Цукерман подал голос:

— Привет, я на линии. В чем там дело?

— А, мистер Цукерман, приветствую.

— Что это было? Вы что-нибудь поняли?

— Это мог быть просто какой-то псих, мистер Цукерман. Я бы не стала беспокоиться.

Она работает по ночам, она-то знает.

— Вам не показалось, что звонивший пытался изменить свой голос?

— Возможно. Или под кайфом. Я бы не стала беспокоиться, мистер Цукерман.

Почта. Сегодня вечером одиннадцать писем — одно из конторы Андре на Западном побережье и десять (пока что в среднем в день столько и бывает), пересланные издателем в одном большом конверте.
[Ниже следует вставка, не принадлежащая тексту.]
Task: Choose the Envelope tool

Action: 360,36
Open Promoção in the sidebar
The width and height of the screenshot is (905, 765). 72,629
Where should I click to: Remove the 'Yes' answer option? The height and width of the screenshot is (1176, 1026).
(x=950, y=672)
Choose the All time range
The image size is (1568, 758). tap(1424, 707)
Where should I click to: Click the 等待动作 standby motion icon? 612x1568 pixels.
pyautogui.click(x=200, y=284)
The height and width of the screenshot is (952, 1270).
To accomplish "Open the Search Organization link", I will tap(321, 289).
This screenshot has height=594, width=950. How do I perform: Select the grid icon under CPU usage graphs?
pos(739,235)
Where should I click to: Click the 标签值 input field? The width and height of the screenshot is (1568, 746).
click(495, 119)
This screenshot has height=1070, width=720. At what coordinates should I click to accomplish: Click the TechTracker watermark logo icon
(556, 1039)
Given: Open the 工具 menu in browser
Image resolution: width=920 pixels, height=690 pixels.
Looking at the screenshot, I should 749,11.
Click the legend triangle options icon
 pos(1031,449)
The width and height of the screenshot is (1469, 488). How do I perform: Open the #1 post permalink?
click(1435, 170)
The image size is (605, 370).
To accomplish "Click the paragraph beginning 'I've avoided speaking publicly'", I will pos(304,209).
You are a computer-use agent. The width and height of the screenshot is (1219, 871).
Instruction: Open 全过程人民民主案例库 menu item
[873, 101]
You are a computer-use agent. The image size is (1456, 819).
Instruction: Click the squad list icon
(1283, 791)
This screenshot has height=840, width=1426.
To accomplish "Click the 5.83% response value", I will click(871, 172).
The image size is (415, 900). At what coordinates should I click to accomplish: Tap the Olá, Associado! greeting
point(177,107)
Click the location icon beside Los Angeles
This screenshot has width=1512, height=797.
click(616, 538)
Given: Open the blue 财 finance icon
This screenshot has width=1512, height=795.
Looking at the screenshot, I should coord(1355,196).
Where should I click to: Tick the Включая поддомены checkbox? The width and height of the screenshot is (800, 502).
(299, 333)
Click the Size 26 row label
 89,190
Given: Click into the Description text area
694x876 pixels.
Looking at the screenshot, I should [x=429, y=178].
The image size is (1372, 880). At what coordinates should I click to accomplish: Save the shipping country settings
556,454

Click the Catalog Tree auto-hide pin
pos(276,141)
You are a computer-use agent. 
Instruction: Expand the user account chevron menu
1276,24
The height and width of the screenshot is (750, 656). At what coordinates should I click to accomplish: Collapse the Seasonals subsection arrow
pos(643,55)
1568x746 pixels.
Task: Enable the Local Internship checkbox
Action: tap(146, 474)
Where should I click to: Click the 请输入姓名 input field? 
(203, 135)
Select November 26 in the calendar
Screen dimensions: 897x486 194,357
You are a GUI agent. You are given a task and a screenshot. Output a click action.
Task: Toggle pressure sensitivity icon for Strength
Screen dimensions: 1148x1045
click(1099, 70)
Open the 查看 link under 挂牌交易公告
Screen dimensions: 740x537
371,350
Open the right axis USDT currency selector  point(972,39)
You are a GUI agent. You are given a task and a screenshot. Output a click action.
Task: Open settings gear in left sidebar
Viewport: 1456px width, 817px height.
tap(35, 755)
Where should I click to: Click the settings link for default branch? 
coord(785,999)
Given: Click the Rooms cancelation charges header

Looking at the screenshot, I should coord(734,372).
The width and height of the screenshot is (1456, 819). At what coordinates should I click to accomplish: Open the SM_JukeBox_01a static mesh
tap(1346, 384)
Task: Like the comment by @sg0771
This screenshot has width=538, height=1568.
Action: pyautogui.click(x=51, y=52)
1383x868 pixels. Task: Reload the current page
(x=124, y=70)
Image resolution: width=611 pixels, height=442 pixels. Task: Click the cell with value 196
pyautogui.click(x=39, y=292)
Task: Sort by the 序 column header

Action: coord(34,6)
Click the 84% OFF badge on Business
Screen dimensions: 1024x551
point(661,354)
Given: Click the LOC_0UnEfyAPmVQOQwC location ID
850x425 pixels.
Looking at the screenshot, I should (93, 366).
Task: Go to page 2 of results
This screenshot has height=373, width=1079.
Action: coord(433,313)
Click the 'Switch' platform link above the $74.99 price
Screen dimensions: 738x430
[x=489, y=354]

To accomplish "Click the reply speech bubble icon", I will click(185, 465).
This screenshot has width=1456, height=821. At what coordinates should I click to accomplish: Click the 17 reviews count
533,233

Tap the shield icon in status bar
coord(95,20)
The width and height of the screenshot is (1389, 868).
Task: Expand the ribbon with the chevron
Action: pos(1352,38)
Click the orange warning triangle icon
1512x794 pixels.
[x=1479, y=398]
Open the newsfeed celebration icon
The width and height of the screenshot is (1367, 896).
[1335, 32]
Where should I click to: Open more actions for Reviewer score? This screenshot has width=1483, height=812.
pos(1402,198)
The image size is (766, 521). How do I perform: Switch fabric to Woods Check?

Из них шесть адресованы Натану Цукерману, три — Гилберту Карновскому, одно, посланное на издательство, адресовано просто «Врагу евреев» и переслано запечатанным. Ребята в экспедиции весьма сообразительные.

Заманчивыми бывали только письма с пометкой «Фото. Не сгибать», но в этой кучке их не было. Пока что он получил таких только пять, и самым интригующим было первое, от молоденькой секретарши из Нью-Джерси, которая приложила цветную фотографию, где она в черном белье лежит на своей лужайке в Ливингстоне и читает роман Джона Апдайка. Трехколесный велосипед, валявшийся в углу снимка, заставлял усомниться в том, что она одинокая, как утверждалось в ее приложенной автобиографии. Однако, исследовав снимок при помощи лупы от «Краткого Оксфордского словаря английского языка», он не обнаружил на ее теле признаков того, что оно носило ребенка или терпело какие-то лишения. Возможно, владелец велосипеда просто проезжал мимо и поспешил слезть, когда его попросили сделать снимок. Цукерман то и дело рассматривал фотографию почти все утро, а затем переслал ее в Массачусетс, присовокупив записку, где просил Апдайка оказать ему любезность и пересылать по ошибке посланные ему фотографии читателей Цукермана.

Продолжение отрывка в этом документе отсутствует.